Now that you’ve done all your research and inspected the car, it’s time to take it for a spin. When you test drive the car, pay attention to how it feels. Does it feel smooth and stable, or does it feel like it’s going to shake apart?

Also, pay attention to the car’s handling. Is it easy to steer, or does it feel like the car is fighting you? Also, pay attention to the car’s brakes. Are they responsive, or do they take a long time to stop the car?

If you have any concerns about the car after test driving it, it’s probably not a good idea to buy it.

After the Test Drive:

Once you’ve test driven the car, it’s time to make a decision. If you’re happy with the way the car performed, then it might be a good idea to buy it.

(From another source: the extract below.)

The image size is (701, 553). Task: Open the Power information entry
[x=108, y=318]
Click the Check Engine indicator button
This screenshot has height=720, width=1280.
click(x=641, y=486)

But if you have any doubts about the car, it’s probably best to move on to another one. There’s no point in taking the risk of buying a car that you’re not completely happy with.

17. Evaluate Your Overall Impressions

When you test drive a car, it’s important to pay attention to your overall impressions. If something doesn’t feel right, there’s probably a reason why.

For example, if the car feels like it’s going to shake apart, it’s probably not a good idea to buy it. Or if the car is hard to steer, it might not be safe to drive.

Trust your instincts and go with your gut feeling. If something doesn’t feel right about the car, it’s probably not a good idea to buy it.

18. Get a Second Opinion

If you’re still not sure about the car after test driving it, it’s a good idea to get a second opinion. Ask a friend or family member to come with you and take the car for a spin.

See if they have any concerns about the car. If they do, it’s probably best to move on to another one.

19. Get a Pre-Purchase Inspection

If you’re buying a used car, it’s a good idea to get a pre-purchase inspection (PPI) from a qualified mechanic. This will give you peace of mind knowing that the car has been thoroughly inspected and that any potential problems have been found.

The PPI should include a test drive, a visual inspection of the car, and a check of the car’s fluids and tires. The mechanic will also hook the car up to a diagnostic machine to check for any engine codes that might be present.

Take Your Time

When you test drive a car, it’s important to take your time and not rush into anything. If you have any doubts about the car, it’s probably best to move on to another one.

There’s no point in buying a car that you’re not completely happy with. So take your time, do your research, and find the perfect car for you.

About Author

Lily Morgen

My name is Lily Morgen. As a writer and editor, I'd like to establish a space where I can interact with other writers to discuss a variety of subjects, including business, investment, health, careers, lifestyle, home improvement and more.